明らかに北を代表する政党であり、南の意思の体現である民主党とは真っ向から対立する。

共和党の発足により、長らくアメリカの二大政党であったホイッグ党は共和党に吸収される形で消滅することになる。

激化する南北戦争の中で、第15代米国大統領ジェームズ・ブキャナンは何もせずにいた。

次の米国大統領は誰になるでしょうか?

今回は米国の命運を決める重要な大統領選挙でした。

それは南部の民主党から来るのか、それとも北部の共和党から来るのか?

結果はリンカーンの勝利となった。

共和党が真っ先にリンカーンを指名したが、民主党は北部民主党のスティーブン・ダグラス氏と南部民主党のジョン・ブリンキンブリッジ氏を指名した。民主党も南北で意見が対立し、一枚岩ではなかったことがリンカーン大統領誕生の最大の要因だったと言える。

実際、リンカーンは過半数の票を獲得できず、民主党2人の票の合計がリンカーンの票を上回った。

アメリカの分裂 - アメリカ南部連合の誕生 -

1860年、リンカーンの選挙後、サウスカロライナ州がアメリカ合衆国からの離脱を発表し、続いてミシシッピ州、アラバマ州、ジョージア州などの南部10州も続いた。

1861年、南部10州はアメリカ南部連合の設立を宣言し、「黒人奴隷の所有権を否定したり侵害したりする法律は決して制定されてはならない」と明記した独自の南部連合憲法を制定した。ジェファーソン・デイビスが社長に就任する。

アメリカ建国以来初めて二人の大統領が誕生した。

リンカーンは本当に偉大な人物ですか?

第16代アメリカ合衆国大統領エイブラハム・リンカーンはそんなに偉大だったのか?

この間、リンカーンはどのような立場にありましたか?

奴隷制度の廃止というイメージがありますが、リンカーンにとって奴隷制度の廃止は人道的なものではなく、政治的なものでした。

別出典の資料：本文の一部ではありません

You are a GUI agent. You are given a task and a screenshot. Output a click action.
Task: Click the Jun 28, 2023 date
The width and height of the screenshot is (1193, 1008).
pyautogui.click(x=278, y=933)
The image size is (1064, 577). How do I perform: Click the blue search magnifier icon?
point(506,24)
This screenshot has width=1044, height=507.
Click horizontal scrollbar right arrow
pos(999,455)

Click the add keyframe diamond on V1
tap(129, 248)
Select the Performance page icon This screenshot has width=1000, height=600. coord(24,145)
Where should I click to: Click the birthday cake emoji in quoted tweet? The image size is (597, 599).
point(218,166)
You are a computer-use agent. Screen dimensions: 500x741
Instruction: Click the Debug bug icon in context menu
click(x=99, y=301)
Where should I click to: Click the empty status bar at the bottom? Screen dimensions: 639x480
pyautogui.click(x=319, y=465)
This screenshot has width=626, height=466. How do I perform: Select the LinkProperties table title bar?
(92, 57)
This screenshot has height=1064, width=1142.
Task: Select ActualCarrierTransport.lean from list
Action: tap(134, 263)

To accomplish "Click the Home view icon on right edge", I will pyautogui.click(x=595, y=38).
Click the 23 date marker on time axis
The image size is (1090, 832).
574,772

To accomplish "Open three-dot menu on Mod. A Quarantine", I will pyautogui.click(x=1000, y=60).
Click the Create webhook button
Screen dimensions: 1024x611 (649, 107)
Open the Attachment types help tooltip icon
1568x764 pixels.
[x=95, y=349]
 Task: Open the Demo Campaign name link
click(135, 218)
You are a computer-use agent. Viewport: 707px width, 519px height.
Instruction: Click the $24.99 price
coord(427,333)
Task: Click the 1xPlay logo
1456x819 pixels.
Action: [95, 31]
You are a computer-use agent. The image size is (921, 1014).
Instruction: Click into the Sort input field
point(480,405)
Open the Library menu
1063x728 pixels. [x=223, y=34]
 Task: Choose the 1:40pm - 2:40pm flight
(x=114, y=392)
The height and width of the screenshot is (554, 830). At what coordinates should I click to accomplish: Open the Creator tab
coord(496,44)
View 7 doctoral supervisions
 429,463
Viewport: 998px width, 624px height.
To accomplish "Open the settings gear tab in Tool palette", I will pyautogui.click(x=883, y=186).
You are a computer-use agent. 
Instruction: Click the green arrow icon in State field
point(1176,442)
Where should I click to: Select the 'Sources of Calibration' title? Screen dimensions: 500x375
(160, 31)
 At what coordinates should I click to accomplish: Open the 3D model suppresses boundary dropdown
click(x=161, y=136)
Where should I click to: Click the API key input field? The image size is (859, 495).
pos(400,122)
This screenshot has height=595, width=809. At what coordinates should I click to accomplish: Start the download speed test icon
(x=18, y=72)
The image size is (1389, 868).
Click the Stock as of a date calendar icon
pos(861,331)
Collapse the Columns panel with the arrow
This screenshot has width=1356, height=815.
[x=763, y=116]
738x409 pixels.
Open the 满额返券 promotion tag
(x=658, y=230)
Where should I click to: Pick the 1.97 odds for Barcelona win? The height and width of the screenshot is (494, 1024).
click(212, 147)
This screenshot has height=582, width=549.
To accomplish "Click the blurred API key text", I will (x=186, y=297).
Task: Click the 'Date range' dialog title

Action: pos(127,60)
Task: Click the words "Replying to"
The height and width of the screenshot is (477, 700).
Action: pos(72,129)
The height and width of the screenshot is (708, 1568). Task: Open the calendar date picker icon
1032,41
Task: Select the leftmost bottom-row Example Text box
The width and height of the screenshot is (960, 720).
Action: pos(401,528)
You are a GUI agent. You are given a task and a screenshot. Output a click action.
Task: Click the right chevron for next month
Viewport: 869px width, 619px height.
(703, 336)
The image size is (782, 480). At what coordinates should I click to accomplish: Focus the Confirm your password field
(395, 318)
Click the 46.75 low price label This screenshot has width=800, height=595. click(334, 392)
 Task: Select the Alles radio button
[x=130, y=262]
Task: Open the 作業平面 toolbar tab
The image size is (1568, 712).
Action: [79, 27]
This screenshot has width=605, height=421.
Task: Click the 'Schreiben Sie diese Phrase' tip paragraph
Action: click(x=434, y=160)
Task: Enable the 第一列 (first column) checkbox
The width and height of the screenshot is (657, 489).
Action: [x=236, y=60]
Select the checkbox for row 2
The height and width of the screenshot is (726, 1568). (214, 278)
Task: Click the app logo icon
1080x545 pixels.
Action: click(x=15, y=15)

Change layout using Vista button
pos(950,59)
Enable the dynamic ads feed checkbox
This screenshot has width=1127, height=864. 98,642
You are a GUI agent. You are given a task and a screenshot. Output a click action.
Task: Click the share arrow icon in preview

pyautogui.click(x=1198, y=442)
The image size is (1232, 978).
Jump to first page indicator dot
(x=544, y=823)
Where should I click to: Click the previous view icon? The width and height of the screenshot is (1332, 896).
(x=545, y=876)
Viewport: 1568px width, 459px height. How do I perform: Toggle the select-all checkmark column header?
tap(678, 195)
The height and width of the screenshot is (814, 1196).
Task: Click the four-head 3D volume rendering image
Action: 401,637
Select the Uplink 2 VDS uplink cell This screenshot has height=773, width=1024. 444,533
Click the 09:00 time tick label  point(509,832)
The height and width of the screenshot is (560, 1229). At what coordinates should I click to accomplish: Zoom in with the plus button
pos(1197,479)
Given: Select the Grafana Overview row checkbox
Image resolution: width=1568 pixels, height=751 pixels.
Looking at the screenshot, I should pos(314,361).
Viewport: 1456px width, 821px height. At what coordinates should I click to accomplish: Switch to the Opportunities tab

リンカーンには解放された奴隷を米国内に留めておくつもりはなかった。

1847年、アメリカの解放奴隷たちはアフリカの地にリベリアを建国した。首都はモンロビアで、アメリカ合衆国大統領のモンロビアにちなんで名づけられました。

リンカーンは解放されたすべての奴隷をリベリアに移住させるつもりだった。

リンカーンの目的は、アメリカ大陸から黒人を排除し、白人、白人、白人の合衆国を創設することであった。

「私たちは友人であり、敵ではありません。たとえ情熱が緊張していても、敵であってはなりません、私たちの間の愛の絆を壊してはなりません。」

これはリンカーンのアメリカ連合国の教科書の一節ですが、リンカーンにはアメリカを分裂させるつもりはありませんでした。

しかし、1か月後、南部の攻撃によって南北戦争の火は消えた。

「私が望むのは断片化を避けることだけです。」

実際、リンカーンは南部における奴隷制の存続には反対しなかった。そして彼は白人と黒人が平等の権利を享受することを望んでいなかった。

実際、1862年の議会はリベリアへの黒人定住に60万ドルの予算を設定し、北部と西部から絶大な支持を得た。

「奴隷解放」とは、私たち日本人が想像するような白人と黒人の平等化ではなく、解放された奴隷をアメリカから排除することでした。

南北戦争

リンカーンが避けようとしていた南北戦争が実際に勃発した。

引き金は南軍によるサムター要塞の砲撃であり、これは米国史上最悪の戦争の始まりとなった。

私たち日本人にとって最悪最悪の戦争は、米国と全会一致で戦った第二次世界大戦だろうが、南北戦争は米国にとってはるかに悲惨なものだった。

第二次世界大戦時の米国の死者数は約40万人だったのに対し、南北戦争では約50万人、南北戦争の動員数は約330万人であった。第二次世界大戦では死亡率が1,600万人という大きな差があったため、南北戦争は死亡率の点ではるかに悲惨なものでした。

ちなみに、死因の第1位は不衛生による麻疹などの感染症だそうです。

このあたりは第一次世界大戦と同じだが、直接的な戦争よりも病気が多いのが第二次世界大戦前の戦争の特徴だった。

南北戦争はアメリカ全土を巻き込んだ戦争で、4年間続きました。

奴隷解放宣言が出された理由

南北戦争は北軍の勝利で終わりますが、その勝利と奴隷解放宣言の間には密接な関係があります。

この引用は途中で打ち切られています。